### ACTIVITY
Extract, exactly as written, the line that contains "You are a computer-use" and all lines after it through the end of the records. Omit pictures.

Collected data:
▬▬▬▬▬▬▬▬▬▬
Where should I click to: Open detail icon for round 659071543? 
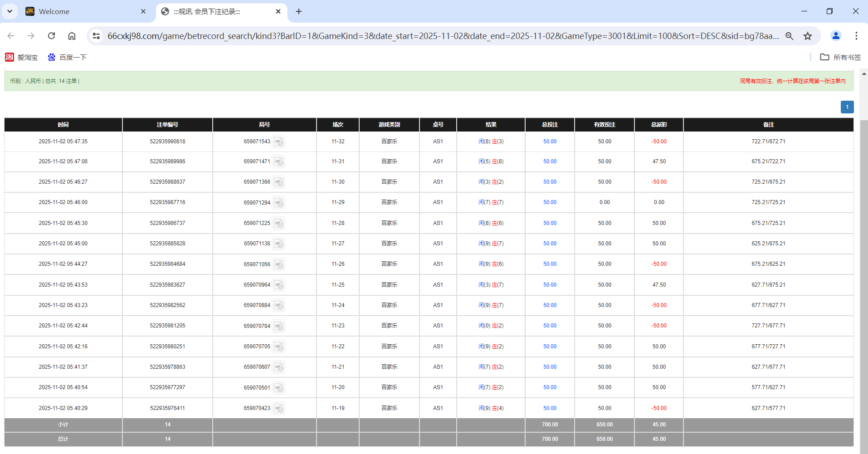tap(279, 142)
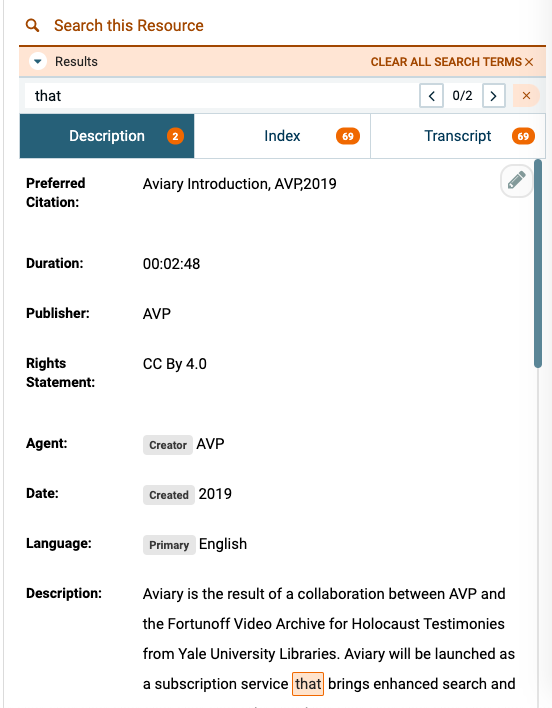Open the Index tab

coord(282,136)
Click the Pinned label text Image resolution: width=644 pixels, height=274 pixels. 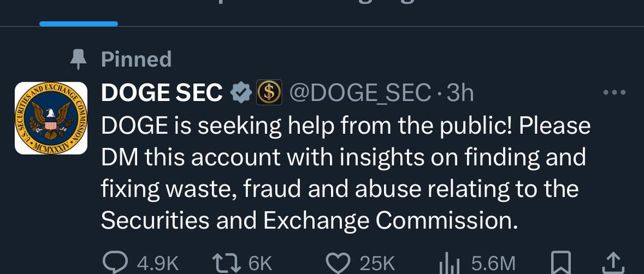coord(136,60)
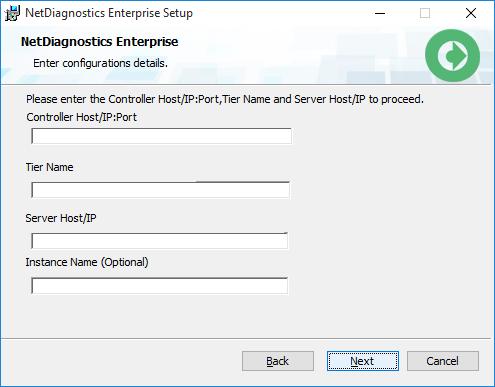The image size is (495, 387).
Task: Click the Tier Name label text
Action: point(50,167)
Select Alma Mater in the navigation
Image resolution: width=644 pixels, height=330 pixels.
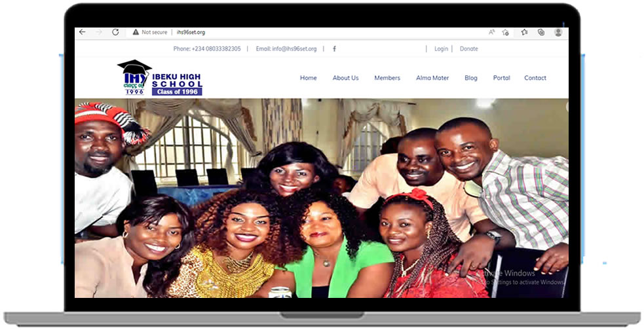tap(432, 78)
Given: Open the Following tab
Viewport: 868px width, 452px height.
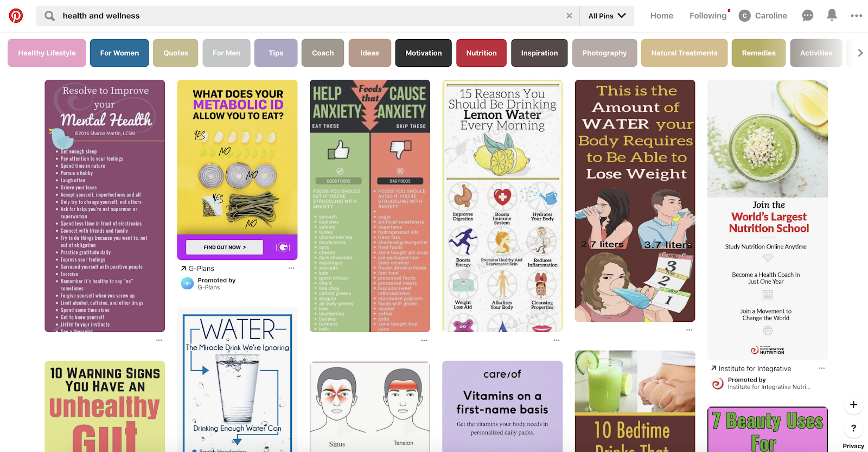Looking at the screenshot, I should [708, 16].
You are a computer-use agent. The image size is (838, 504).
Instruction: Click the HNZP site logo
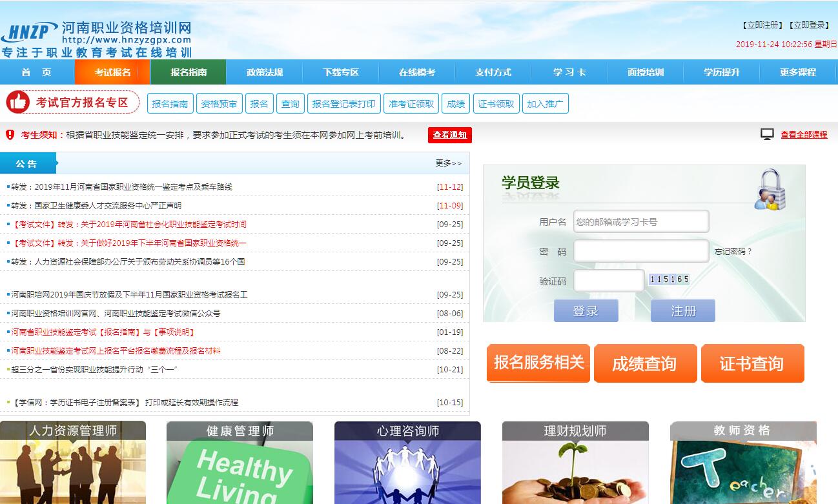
▬▬▬▬▬▬▬▬▬▬
### TASK OUTPUT
You are a computer-use agent. The image size is (838, 504).
Instruction: Click the HNZP site logo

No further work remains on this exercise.